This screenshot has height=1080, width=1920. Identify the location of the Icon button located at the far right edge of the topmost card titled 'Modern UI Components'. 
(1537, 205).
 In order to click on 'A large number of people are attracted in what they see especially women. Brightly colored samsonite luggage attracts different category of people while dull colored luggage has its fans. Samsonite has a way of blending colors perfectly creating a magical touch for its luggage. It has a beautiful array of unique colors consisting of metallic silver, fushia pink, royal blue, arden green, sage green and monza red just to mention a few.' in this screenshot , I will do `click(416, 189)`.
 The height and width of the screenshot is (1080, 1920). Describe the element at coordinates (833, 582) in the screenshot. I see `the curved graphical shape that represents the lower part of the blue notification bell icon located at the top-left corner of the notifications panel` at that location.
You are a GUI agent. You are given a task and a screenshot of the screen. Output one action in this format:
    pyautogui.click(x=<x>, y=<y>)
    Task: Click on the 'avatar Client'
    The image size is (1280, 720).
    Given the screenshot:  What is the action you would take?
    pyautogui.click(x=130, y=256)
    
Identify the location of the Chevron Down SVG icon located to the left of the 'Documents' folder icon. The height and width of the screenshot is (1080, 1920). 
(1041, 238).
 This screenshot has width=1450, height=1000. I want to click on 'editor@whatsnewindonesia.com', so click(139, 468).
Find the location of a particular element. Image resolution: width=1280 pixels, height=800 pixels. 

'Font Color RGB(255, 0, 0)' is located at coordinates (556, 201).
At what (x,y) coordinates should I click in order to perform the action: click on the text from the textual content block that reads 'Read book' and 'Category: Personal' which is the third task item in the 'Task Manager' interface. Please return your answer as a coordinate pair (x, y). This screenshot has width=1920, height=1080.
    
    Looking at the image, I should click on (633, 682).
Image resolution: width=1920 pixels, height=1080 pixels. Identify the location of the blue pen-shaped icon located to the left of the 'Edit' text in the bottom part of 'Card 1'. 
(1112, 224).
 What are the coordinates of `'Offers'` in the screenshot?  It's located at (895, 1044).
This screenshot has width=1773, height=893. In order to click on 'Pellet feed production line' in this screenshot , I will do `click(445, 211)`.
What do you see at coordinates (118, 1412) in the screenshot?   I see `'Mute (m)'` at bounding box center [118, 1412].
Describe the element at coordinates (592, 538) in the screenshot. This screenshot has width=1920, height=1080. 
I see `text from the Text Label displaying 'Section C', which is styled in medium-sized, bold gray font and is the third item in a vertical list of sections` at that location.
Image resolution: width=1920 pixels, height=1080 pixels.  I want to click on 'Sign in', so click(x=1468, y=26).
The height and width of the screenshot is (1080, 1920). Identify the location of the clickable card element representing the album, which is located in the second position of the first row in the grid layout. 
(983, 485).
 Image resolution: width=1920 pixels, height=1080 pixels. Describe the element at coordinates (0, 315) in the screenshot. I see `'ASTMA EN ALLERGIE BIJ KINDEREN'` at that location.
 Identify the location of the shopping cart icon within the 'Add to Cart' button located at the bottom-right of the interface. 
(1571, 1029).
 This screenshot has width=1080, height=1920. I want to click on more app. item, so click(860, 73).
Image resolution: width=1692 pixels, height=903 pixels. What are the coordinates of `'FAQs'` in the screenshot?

----------------

▶ [Goal]
Rewrite every entry above with "Identify" changed to "Locate" and nothing else altered.

▶ [The completed task]
This screenshot has height=1080, width=1920. Locate the location of the Icon button located at the far right edge of the topmost card titled 'Modern UI Components'. 
(1537, 205).
 In order to click on 'A large number of people are attracted in what they see especially women. Brightly colored samsonite luggage attracts different category of people while dull colored luggage has its fans. Samsonite has a way of blending colors perfectly creating a magical touch for its luggage. It has a beautiful array of unique colors consisting of metallic silver, fushia pink, royal blue, arden green, sage green and monza red just to mention a few.' in this screenshot , I will do `click(416, 189)`.
 The height and width of the screenshot is (1080, 1920). Describe the element at coordinates (833, 582) in the screenshot. I see `the curved graphical shape that represents the lower part of the blue notification bell icon located at the top-left corner of the notifications panel` at that location.
You are a GUI agent. You are given a task and a screenshot of the screen. Output one action in this format:
    pyautogui.click(x=<x>, y=<y>)
    Task: Click on the 'avatar Client'
    The image size is (1280, 720).
    Given the screenshot:  What is the action you would take?
    pyautogui.click(x=130, y=256)
    
Locate the location of the Chevron Down SVG icon located to the left of the 'Documents' folder icon. The height and width of the screenshot is (1080, 1920). 
(1041, 238).
 This screenshot has width=1450, height=1000. I want to click on 'editor@whatsnewindonesia.com', so click(139, 468).
Find the location of a particular element. Image resolution: width=1280 pixels, height=800 pixels. 

'Font Color RGB(255, 0, 0)' is located at coordinates (556, 201).
At what (x,y) coordinates should I click in order to perform the action: click on the text from the textual content block that reads 'Read book' and 'Category: Personal' which is the third task item in the 'Task Manager' interface. Please return your answer as a coordinate pair (x, y). This screenshot has width=1920, height=1080.
    
    Looking at the image, I should click on (633, 682).
Image resolution: width=1920 pixels, height=1080 pixels. Locate the location of the blue pen-shaped icon located to the left of the 'Edit' text in the bottom part of 'Card 1'. 
(1112, 224).
 What are the coordinates of `'Offers'` in the screenshot?  It's located at (895, 1044).
This screenshot has width=1773, height=893. In order to click on 'Pellet feed production line' in this screenshot , I will do `click(445, 211)`.
What do you see at coordinates (118, 1412) in the screenshot?   I see `'Mute (m)'` at bounding box center [118, 1412].
Describe the element at coordinates (592, 538) in the screenshot. This screenshot has width=1920, height=1080. 
I see `text from the Text Label displaying 'Section C', which is styled in medium-sized, bold gray font and is the third item in a vertical list of sections` at that location.
Image resolution: width=1920 pixels, height=1080 pixels.  I want to click on 'Sign in', so click(x=1468, y=26).
The height and width of the screenshot is (1080, 1920). Locate the location of the clickable card element representing the album, which is located in the second position of the first row in the grid layout. 
(983, 485).
 Image resolution: width=1920 pixels, height=1080 pixels. Describe the element at coordinates (0, 315) in the screenshot. I see `'ASTMA EN ALLERGIE BIJ KINDEREN'` at that location.
 Locate the location of the shopping cart icon within the 'Add to Cart' button located at the bottom-right of the interface. 
(1571, 1029).
 This screenshot has width=1080, height=1920. I want to click on more app. item, so click(860, 73).
Image resolution: width=1692 pixels, height=903 pixels. What are the coordinates of `'FAQs'` in the screenshot?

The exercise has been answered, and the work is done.